■ **Reading passage**:
--------

Indian Fashion Designer

Sonalika Pradhan (born 15 June 1978) is an Indian-Australian fashion designer and event director. She is married to Actor Vishwajeet Pradhan. She is the CEO of Meilleur Events.

== Biography ==
Sonalika Pradhan was born on June 15, 1978, to Rajeshwar Singh and Anju Singh in Meerut, Uttar Pradesh, India. She completed Bachelor of Arts from R G Degree College, Bachelor of Education from CCS University Meerut and Diploma in Fashion Designing from INIFD Mumbai.

In 2014, she opened a store in Dubai.

She has directed and organised the Album and Book launch at ISKON, Mumbai in 2015 attended by Pandit Jasraj, Asha Bhosleji, and Hema Malini. She has organised Ozvaganza fashion Show & Lifestyle Exhibition in India and Australia in year 2016 attended by Sohail Khan, Smita Thackeray, and Vinod Kambli. She organised India Fashion Week Australia 2019 and 2022.

--------

■ **Work task 1**: According to the Sonalika Pradhan biography, where did she open a store in 2014?
■ **Work task 2**: Continue the Sonalika Pradhan biography from its last sentence.
The material after this biography is separate and unrelated to it.

■ **Records**:
--------

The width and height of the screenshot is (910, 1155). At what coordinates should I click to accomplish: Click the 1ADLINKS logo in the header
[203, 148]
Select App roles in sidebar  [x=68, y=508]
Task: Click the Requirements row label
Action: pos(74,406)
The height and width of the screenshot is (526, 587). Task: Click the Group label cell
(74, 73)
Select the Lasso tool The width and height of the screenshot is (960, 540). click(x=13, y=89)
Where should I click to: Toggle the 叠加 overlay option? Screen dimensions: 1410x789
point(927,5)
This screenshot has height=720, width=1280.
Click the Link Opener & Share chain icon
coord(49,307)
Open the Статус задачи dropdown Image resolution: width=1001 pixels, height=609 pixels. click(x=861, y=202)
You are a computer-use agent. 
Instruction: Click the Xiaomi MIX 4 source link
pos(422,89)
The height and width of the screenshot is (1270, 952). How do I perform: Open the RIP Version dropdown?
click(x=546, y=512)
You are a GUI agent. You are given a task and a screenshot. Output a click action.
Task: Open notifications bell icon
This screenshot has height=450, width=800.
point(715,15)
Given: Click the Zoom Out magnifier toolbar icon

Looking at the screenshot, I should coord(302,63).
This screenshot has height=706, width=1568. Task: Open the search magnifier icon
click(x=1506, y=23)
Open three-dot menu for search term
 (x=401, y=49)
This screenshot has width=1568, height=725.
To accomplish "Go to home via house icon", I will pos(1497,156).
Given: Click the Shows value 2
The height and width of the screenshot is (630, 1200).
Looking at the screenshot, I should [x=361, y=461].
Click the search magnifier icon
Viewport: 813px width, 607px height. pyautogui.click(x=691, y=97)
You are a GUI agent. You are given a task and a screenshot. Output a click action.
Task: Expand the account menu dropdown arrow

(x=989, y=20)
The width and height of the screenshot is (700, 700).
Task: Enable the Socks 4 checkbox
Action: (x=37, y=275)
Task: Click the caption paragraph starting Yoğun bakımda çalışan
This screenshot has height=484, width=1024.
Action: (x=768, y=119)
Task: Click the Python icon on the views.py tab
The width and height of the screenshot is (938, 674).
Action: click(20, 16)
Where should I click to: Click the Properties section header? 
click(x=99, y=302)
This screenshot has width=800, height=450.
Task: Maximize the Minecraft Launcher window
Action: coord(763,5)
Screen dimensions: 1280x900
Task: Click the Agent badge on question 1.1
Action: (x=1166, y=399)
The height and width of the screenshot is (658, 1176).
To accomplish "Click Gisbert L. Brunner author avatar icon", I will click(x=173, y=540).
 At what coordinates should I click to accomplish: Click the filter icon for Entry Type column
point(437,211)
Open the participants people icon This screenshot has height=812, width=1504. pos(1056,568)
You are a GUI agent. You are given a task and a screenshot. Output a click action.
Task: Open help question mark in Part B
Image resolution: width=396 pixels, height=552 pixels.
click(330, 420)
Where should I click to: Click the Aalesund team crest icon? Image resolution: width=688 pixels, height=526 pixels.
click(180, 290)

--------

■ **Exercise result 1**: Dubai.

■ **Exercise result 2**:
On 15 June 2017, Sonalika launched the Indian themed AFL Dress Collection, the first time in Australia that an Indian-themed dress was launched for the Australian Football League (AFL).

== Personal life ==
Sonalika Pradhan is married to Vishwajeet Pradhan and they have 2 children together.